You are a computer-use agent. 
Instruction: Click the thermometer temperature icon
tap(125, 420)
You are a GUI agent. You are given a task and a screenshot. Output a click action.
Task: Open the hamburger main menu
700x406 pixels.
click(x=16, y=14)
+++
__What to do__
Across the material, how many lines contain the word "agent"? Only the number is wanted.

__Reply to the task__
2